“Although They Promise Nature, They Are Necessarily Unnatural”

I think of modern zoos as something far different from their sickening antecedents which displayed animals–even humans–in in awful conditions with no regard to the creatures. And they are far better–though that doesn’t mean the tension between our needs and the subject’s has disappeared. In his Aeon essay on the topic, Stephen Cave uses the death of a polar bear named Knut as a springboard. An excerpt:

“This is the paradox of the modern zoo: although they promise nature, they are necessarily unnatural. We visit them in search of the unpredictable, the vital — the sublime that cannot be found in the clockwork world we have built for ourselves. Yet they are made by humans, with all the artifice, technology and tools at our disposal. The lion and the zebra in the zoo will never meet in mortal struggle as they do daily on the Serengeti, but instead each is carefully contained, their needs met by plans, plumbing, and delivery vans.
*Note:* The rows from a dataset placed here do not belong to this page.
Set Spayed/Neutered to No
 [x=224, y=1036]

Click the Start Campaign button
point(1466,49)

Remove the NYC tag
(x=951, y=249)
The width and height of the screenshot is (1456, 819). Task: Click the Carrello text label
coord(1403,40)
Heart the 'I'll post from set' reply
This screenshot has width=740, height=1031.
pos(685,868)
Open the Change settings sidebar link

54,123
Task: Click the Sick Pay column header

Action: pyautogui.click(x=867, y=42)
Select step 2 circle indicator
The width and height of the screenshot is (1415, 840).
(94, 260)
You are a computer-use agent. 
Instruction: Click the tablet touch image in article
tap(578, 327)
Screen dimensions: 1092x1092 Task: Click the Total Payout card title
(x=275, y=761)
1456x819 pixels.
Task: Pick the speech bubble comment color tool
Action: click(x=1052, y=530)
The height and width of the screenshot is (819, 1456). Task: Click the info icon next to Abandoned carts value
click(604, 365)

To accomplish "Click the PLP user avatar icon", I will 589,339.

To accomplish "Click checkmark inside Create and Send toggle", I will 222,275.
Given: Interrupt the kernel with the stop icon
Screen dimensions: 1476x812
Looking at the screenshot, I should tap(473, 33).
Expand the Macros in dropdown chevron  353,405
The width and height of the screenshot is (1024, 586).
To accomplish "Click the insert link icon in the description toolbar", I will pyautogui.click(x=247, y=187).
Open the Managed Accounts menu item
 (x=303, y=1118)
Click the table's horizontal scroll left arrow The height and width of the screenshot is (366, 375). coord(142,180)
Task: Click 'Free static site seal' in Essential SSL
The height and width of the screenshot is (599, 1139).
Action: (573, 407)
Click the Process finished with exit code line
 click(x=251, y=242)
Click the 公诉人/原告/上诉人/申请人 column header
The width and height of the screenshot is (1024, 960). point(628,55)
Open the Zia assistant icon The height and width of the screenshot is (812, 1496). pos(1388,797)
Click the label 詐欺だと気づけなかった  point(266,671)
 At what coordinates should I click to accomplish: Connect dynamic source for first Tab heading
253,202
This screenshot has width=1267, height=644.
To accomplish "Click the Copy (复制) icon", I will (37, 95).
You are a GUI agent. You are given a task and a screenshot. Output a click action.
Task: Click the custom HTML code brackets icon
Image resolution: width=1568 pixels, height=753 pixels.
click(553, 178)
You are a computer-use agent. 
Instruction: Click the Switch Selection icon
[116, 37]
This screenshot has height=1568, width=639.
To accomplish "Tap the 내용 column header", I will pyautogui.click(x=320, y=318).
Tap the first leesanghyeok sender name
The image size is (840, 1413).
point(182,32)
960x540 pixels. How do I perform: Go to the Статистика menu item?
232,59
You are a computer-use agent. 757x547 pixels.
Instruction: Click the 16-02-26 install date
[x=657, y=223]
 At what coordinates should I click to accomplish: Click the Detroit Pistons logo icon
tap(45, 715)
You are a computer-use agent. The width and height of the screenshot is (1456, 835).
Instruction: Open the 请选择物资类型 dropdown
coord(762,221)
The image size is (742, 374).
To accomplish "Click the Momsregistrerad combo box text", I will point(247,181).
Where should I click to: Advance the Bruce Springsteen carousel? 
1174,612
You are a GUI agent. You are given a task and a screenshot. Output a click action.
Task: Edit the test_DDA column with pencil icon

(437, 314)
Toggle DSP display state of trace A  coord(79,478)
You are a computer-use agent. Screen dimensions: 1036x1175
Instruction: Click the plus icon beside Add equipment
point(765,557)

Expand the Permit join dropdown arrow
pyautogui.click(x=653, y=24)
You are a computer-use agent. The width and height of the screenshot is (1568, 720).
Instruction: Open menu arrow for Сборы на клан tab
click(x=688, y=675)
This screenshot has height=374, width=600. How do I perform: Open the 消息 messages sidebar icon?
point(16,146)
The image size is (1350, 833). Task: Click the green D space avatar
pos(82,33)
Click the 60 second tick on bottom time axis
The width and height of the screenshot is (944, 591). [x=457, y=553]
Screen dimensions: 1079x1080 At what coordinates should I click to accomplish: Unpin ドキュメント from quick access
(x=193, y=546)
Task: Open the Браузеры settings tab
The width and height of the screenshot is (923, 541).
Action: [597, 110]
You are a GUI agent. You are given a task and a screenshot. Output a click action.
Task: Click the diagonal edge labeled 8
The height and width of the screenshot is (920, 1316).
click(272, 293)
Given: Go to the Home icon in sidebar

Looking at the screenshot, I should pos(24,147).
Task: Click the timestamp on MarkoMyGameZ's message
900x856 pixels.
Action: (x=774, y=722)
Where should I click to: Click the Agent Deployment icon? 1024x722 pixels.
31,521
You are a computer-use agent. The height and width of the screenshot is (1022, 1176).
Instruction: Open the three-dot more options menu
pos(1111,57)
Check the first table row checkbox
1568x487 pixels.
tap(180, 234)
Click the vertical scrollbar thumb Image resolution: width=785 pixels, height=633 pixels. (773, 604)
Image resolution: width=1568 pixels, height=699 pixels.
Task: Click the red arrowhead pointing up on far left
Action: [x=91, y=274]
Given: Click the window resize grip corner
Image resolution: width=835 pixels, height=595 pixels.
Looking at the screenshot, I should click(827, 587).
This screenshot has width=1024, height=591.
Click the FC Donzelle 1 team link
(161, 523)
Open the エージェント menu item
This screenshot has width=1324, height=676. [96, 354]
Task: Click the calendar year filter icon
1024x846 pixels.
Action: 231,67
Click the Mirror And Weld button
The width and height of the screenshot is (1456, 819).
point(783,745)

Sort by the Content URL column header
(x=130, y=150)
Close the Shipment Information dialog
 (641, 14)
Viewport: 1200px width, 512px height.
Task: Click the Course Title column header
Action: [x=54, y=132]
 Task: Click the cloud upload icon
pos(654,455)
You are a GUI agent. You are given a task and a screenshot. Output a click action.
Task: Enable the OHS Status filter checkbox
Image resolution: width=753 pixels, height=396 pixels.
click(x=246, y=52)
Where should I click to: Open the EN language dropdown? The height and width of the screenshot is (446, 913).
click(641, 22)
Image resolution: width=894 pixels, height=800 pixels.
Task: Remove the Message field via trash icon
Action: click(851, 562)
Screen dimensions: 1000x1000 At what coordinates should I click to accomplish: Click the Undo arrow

Zoos have redefined their mission since the days of the menagerie, when people were content to show animals as spectacles and subjugates. Today, keeping wild animals behind bars demands justification beyond amazing or amusing us, and this is made on three grounds: research, education, and conservation. Each of these depends upon an idea of nature out there, beyond the city limits — a nature to be researched and understood; a nature about which we can and should be educated; and a nature that zoos want to help us conserve.”